◆ Your goal
Look through the material for lines with the word "toggle", and copy each one.

◆ Dataset content
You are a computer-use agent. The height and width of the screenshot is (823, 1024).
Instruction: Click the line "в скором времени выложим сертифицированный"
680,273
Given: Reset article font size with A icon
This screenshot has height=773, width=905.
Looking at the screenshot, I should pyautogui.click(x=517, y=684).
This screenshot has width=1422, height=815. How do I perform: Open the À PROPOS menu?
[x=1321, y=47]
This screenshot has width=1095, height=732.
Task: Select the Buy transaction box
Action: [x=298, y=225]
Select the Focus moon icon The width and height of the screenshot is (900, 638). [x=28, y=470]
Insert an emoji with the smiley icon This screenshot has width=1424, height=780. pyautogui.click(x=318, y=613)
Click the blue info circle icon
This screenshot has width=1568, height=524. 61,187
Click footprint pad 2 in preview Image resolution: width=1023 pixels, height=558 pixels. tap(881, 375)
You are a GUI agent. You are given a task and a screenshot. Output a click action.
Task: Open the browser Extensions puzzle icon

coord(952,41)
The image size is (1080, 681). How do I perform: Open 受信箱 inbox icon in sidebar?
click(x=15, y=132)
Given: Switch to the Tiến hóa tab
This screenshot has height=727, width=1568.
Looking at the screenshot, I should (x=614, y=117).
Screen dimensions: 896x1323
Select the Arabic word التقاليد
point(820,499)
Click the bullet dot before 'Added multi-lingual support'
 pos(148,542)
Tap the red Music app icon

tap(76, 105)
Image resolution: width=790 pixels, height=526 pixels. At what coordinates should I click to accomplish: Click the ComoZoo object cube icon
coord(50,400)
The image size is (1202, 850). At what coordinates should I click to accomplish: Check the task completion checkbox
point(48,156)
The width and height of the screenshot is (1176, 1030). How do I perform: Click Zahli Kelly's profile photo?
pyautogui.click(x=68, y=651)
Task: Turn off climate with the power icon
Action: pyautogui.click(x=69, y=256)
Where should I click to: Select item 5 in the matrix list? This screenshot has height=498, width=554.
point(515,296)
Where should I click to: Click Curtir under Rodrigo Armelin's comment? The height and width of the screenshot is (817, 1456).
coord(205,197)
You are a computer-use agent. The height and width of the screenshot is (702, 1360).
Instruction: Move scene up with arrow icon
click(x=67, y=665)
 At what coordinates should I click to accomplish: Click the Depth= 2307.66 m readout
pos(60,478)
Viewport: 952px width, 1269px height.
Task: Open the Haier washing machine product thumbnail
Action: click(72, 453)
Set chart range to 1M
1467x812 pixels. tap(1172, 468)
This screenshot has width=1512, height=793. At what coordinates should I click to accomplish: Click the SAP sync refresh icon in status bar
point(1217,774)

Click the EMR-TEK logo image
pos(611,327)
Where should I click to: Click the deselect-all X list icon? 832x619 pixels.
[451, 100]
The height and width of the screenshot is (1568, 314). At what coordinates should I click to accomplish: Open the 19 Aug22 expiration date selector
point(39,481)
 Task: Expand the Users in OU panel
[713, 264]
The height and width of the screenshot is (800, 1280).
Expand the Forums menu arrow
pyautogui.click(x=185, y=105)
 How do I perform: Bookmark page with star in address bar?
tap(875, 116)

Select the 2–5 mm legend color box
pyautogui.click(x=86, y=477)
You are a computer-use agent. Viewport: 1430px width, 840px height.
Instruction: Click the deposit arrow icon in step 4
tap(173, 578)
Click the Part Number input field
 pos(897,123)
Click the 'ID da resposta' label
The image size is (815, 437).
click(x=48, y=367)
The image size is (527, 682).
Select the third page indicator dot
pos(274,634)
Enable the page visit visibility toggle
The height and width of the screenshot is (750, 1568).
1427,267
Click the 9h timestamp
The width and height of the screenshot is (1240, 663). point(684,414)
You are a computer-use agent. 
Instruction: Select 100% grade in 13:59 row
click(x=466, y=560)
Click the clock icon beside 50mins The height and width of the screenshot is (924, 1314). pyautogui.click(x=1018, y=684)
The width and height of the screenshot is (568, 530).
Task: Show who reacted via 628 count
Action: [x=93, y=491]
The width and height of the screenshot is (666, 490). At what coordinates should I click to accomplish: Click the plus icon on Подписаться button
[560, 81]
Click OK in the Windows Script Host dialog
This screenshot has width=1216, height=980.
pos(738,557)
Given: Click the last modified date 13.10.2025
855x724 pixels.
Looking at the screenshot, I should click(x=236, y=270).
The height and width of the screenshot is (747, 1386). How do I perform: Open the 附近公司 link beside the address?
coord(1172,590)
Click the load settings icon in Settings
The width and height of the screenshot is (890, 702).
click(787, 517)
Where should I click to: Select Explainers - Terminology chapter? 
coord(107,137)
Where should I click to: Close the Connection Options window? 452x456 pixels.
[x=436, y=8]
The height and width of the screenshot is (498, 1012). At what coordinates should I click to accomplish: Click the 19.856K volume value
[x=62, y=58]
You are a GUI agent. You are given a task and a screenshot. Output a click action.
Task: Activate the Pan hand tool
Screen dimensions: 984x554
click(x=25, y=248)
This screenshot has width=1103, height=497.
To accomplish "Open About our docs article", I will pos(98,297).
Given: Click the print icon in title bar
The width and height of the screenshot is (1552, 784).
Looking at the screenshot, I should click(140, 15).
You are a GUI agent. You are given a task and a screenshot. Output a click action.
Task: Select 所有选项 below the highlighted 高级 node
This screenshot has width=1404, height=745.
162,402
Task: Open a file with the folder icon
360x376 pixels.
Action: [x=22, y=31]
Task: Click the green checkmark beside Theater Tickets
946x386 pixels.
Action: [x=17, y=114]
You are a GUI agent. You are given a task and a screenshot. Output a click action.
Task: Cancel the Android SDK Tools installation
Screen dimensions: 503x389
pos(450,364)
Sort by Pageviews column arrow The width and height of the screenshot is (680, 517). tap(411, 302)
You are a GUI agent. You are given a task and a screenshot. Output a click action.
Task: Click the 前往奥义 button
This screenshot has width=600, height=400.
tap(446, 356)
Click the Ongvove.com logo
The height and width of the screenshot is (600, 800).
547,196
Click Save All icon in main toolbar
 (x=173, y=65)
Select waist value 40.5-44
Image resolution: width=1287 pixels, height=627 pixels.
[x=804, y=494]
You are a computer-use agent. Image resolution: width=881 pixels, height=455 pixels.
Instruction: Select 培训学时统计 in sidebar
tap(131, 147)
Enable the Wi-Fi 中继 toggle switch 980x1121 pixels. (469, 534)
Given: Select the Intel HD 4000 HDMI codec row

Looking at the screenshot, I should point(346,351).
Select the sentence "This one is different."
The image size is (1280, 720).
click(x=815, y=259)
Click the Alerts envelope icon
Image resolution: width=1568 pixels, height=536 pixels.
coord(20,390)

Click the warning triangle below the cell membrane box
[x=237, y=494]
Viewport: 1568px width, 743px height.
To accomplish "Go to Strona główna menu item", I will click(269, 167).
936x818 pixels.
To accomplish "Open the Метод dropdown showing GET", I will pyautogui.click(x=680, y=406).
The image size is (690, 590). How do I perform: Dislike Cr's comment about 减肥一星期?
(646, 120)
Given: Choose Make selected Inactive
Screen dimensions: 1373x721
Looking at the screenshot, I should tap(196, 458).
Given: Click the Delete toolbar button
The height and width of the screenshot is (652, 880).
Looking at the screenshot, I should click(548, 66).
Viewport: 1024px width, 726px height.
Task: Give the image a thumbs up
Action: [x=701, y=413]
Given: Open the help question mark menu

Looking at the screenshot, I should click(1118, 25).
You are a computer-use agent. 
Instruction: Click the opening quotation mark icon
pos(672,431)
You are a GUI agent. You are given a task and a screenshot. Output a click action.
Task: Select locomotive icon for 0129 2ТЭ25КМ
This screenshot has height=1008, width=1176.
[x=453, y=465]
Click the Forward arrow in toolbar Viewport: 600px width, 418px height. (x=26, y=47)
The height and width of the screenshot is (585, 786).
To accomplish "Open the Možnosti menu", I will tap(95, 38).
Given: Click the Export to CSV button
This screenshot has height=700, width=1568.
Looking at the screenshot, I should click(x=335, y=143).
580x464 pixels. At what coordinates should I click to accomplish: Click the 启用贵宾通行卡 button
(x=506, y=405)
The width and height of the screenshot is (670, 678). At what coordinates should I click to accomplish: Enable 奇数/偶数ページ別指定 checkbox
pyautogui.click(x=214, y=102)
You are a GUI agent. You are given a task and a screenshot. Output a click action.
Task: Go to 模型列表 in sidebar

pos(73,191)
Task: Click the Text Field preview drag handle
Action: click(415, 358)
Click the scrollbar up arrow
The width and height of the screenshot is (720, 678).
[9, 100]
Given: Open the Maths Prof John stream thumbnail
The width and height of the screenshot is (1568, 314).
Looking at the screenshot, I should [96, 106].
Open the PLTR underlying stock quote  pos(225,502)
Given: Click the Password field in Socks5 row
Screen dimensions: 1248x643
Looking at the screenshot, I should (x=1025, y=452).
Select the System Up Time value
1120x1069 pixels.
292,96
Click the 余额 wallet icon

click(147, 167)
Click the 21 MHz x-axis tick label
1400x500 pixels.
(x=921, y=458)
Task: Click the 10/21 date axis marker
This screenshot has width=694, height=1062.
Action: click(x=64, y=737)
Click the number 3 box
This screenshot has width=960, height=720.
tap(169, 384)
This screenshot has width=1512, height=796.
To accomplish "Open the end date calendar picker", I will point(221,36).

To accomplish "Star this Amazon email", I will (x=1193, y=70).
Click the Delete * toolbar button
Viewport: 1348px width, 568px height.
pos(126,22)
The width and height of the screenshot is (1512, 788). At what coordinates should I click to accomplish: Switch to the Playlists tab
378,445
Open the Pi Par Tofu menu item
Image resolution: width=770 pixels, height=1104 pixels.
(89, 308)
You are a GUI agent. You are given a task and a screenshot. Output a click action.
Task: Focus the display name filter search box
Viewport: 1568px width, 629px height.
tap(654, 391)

◆ Answer area
Enable the page visit visibility toggle
Enable the Wi-Fi 中继 toggle switch 980x1121 pixels. (469, 534)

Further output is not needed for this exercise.